Last month we were in Portland, OR, visiting our son Kyle and daughter-in-law (still just love saying that!) Calla. It was blustery and rainy and very fall-like, which was a nice change for us, because when we left San Diego it was like 80 degrees. Leaves were changing colors and we got to wear sweaters and boots and raincoats (and, believe me, for a San Diegan, this is exciting stuff!)
So what does one do in Portland when it’s grey and a little rainy? Go foraging for chanterelle mushrooms! And now I have to preface this story by saying that every year, around this time, Kyle starts calling us just to brag about the tens of pounds of chanterelle mushrooms they’ve foraged. I get a little envious. Some culinary experts call chanterelles the “king of mushrooms”. According to thekitchn.com, “…they sprout from September to February, and grow wild in woodsy areas. They’re difficult to cultivate, but they sprout easily from forest floors….they have a firm flavor and texture and stand up to cooking and heavy sauces very well. The aroma of a chanterelle is sometimes described as being like a fresh apricot. A warning, though. Chanterelles are expensive!” (Are they ever! I bought them once. At that high-end natural foods market. $24.99 a pound!)
Okay, back to the foraging…Kyle and Calla and their roommate Jesse are quite the mushroomers. They have several “secret” spots around Portland. Kyle took us to one of them. We didn’t find a lot, but enough. And it was really fun.

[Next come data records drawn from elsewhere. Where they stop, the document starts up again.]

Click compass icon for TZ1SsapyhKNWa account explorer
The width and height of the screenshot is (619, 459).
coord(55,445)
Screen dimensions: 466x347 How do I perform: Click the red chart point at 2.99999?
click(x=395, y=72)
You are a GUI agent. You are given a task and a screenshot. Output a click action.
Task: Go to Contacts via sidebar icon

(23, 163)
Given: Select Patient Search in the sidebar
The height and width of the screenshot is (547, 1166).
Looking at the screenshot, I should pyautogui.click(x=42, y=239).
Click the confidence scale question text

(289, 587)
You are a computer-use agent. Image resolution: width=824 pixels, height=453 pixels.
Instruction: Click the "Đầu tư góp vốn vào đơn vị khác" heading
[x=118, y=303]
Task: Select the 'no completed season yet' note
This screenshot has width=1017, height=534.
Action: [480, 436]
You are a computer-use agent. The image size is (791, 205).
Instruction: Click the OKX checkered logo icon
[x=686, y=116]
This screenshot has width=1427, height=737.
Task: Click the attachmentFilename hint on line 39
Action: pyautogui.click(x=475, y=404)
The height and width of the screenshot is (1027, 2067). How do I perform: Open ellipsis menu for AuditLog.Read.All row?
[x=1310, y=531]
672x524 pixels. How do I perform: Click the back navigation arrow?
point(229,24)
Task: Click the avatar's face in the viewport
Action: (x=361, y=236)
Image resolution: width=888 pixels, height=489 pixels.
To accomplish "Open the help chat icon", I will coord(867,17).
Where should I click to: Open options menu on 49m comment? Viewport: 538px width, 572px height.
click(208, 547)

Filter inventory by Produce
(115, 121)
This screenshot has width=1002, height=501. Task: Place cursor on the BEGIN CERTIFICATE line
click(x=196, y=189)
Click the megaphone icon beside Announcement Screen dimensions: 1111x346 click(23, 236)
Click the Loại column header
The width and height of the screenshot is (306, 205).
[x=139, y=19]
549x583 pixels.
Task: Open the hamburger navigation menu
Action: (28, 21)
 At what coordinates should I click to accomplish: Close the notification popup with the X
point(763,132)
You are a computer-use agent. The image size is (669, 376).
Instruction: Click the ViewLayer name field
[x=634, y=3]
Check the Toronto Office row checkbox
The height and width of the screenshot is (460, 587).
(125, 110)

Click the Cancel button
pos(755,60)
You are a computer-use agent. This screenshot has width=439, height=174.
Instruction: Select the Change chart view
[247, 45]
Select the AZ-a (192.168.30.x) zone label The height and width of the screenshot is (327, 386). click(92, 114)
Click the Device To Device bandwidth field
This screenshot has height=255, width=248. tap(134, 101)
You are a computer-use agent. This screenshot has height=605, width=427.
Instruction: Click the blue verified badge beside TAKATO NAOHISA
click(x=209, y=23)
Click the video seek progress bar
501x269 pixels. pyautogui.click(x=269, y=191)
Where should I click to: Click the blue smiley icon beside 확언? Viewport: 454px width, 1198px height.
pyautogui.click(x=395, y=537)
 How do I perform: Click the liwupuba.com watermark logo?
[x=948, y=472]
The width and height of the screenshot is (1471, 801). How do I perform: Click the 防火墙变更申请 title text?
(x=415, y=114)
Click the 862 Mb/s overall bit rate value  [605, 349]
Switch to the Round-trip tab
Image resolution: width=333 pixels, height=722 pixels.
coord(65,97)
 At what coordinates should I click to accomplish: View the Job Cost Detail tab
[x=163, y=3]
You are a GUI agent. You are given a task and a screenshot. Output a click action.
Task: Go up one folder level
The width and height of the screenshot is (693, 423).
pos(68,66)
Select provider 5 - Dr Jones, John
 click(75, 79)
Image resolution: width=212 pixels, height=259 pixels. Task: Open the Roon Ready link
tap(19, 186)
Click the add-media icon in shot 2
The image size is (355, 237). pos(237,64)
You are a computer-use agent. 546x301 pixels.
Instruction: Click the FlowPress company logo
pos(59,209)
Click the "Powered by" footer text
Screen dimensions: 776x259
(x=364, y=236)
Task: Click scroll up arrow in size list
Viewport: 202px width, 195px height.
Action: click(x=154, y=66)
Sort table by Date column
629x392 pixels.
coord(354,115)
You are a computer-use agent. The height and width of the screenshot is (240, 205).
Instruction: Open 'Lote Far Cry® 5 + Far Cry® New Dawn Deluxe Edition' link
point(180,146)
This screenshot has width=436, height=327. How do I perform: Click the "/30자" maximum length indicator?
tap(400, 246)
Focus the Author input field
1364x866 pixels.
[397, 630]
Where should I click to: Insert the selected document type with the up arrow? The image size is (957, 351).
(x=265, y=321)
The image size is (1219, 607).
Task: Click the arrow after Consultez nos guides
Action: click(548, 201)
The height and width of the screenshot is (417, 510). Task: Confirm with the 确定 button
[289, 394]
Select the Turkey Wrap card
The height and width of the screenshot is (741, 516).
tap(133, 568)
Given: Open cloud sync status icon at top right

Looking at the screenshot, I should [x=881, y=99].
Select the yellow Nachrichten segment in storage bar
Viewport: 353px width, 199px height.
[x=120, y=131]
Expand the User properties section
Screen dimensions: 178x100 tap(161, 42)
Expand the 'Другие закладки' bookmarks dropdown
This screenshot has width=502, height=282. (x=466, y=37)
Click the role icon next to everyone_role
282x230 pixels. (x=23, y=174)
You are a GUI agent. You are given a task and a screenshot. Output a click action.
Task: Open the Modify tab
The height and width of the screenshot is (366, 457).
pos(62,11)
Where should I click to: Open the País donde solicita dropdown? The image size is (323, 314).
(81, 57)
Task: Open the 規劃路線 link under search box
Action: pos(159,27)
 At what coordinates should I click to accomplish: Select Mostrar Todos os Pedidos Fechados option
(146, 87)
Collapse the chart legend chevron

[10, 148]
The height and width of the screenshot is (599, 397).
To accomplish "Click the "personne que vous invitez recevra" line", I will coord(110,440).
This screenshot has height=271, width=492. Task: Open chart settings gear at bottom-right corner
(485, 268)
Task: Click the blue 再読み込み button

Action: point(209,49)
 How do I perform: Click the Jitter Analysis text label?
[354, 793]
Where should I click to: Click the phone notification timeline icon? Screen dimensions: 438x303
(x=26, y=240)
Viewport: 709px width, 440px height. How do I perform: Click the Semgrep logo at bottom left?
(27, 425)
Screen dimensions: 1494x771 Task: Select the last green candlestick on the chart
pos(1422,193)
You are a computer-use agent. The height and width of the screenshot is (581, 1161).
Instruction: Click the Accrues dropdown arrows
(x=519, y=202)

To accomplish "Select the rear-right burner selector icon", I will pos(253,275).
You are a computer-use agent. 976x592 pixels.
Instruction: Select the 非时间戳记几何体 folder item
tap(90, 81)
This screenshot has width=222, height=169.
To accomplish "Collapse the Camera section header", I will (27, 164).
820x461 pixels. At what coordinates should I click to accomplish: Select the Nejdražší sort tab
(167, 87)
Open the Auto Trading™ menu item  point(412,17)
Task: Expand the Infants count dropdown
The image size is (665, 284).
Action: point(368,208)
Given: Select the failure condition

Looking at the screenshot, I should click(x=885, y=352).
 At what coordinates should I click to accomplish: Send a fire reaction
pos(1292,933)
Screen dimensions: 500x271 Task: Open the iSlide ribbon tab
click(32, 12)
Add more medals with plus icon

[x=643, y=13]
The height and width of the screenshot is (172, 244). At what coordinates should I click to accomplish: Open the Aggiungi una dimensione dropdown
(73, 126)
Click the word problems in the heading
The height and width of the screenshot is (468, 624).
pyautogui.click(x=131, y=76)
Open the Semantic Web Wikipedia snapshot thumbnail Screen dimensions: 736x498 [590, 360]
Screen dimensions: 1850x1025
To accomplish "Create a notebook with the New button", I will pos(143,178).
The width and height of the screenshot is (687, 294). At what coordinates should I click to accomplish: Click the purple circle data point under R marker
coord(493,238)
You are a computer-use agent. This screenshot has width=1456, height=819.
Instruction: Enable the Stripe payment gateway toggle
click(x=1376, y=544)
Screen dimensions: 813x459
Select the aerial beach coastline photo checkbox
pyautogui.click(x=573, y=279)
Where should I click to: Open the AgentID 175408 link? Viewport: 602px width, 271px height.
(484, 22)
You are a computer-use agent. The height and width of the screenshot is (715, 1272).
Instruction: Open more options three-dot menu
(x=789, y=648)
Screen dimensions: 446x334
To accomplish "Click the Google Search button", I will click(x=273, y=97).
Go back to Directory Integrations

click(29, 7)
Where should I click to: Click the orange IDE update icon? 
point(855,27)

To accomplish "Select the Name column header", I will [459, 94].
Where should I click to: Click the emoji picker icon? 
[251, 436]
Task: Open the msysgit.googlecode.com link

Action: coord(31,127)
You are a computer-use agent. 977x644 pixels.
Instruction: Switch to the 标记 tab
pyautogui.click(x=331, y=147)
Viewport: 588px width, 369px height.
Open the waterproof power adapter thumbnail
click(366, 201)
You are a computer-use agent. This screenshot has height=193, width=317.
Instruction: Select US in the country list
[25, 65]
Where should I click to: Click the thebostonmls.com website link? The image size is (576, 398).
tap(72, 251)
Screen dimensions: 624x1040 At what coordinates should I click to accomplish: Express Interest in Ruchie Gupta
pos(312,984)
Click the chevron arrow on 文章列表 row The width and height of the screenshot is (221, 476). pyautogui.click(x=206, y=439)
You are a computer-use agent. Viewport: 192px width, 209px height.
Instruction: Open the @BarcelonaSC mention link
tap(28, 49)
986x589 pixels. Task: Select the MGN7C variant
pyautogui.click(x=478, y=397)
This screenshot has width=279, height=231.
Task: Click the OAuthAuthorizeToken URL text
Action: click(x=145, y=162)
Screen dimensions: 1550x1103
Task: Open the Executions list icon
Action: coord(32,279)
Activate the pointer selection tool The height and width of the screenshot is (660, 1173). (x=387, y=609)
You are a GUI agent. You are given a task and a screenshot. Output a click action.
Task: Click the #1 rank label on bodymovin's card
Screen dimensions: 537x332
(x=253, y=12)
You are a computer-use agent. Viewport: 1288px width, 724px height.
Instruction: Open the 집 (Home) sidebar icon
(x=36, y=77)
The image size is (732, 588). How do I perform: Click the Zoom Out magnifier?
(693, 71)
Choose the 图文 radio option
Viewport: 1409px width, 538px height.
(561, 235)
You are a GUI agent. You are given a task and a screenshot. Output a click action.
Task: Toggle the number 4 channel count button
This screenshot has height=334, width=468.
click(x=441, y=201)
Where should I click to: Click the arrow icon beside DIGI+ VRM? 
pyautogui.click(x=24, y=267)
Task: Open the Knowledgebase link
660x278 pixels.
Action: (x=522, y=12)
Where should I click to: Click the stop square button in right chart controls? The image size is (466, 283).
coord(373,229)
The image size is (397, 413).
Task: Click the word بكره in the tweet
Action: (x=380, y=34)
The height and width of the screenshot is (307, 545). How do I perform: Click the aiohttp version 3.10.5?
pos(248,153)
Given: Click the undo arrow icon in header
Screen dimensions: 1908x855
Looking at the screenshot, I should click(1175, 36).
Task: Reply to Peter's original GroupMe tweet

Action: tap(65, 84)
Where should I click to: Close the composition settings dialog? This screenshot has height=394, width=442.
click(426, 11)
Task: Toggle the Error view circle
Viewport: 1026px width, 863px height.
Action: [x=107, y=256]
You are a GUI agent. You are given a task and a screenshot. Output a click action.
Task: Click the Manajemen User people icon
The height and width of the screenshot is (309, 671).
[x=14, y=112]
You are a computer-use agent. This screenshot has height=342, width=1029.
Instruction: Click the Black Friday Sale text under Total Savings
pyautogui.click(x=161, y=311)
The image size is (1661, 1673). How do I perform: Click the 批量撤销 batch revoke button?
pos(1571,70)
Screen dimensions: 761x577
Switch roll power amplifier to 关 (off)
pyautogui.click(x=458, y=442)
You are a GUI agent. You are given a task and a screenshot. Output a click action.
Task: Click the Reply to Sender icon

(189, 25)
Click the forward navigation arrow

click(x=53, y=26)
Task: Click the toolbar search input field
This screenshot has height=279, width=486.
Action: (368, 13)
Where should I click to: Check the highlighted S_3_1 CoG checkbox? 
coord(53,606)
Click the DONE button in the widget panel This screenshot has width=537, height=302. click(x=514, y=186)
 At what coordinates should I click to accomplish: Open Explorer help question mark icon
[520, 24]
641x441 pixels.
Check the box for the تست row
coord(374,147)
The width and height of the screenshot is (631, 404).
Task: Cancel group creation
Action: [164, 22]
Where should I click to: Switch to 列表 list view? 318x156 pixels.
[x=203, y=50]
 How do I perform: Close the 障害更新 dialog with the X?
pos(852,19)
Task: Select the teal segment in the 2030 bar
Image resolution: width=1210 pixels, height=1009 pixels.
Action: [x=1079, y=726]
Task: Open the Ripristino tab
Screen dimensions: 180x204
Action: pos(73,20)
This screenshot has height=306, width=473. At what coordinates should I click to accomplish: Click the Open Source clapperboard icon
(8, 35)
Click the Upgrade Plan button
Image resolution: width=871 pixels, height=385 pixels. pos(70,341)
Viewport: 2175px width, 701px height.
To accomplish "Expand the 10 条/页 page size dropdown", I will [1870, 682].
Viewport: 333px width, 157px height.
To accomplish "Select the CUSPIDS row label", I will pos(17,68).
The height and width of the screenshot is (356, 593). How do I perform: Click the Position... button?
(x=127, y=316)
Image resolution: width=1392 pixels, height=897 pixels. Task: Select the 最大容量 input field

That night, we made dinner at the kids’ place. We decided that we would use the chanterelles that they already had in the fridge so that Tony and I could bring the ones we foraged back to San Diego with us. Kyle pulled out his favorite recipe…pappardelle pasta with a chanterelle mushroom and lamb ragout and I made Kale and Brussels Sprouts Salad. Yu-um!! What a delicious dinner and a really fun evening that culminated with Kyle, Calla and Jesse’s band Gallop practicing in the living room and Caramel Salted Dark Chocolate ice cream from nearby Ruby Jewel. Doesn’t get much better than that!!
When we got home with our little bounty of mushrooms, I was super excited to try a recipe I had clipped from Relish magazine a month or so prior…Caramelized Onion-Chanterelle Tart. Of course, when I first saw it, knowing that our little mushroomers had an abundance of them, I scanned it and sent it to Kyle, who made it the very same night and said it was delicious. After our own foraging expedition, I could hardly wait to try it myself!
Well, it was worth the wait. Kyle was right, it was delicious. I mean, really delicious! The combination of flavors is incredible…savory-sweet onions and earthy mushrooms, Dijon mustard and Gruyere cheese.
Of course, you can make this with any kind of mushroom. But how cool is it that we actually foraged the mushrooms we used??? Forest to table!!
Caramelized Onion & Chanterelle Mushroom Tart
1 refrigerated pie crust
1 tablespoon Dijon country-style (course-grain) mustard
2 tablespoons butter, divided
2 medium onions, sliced lengthwise
Sprigs of fresh thyme
4 ounces chanterelle mushrooms (or your favorite mushroom) sliced lengthwise
2 large eggs
1 cup half-and-half
1 cup shredded Gruyere cheese
1/4 teaspoon sea salt
Freshly ground black pepper
Preheat oven to 350°.
Roll out pie crust to fit in a 12-inch tart pan. Place in pan and press into the sides. Coat surface with mustard. Bake 10 minutes. Let cool.
To prepare filling, melt 1 tablespoon butter in a deep skillet over medium heat. Add onions and sauté 15 minutes. Add salt, pepper and thyme leaves. Scrape into a small bowl.
In the same skillet, melt remaining butter. Add mushrooms and cook 10 minutes. Remove from heat.
Combine eggs and half-and-half and beat until well blended.
Sprinkle about half the cheese on the bottom of tart shell. Spoon in onions. Pour in egg mixture. Place mushrooms all over the top, along with remaining cheese.
Bake 40 minutes, or until tart is golden brown and filling is set. Serve warm or at room temperature. Serves 12.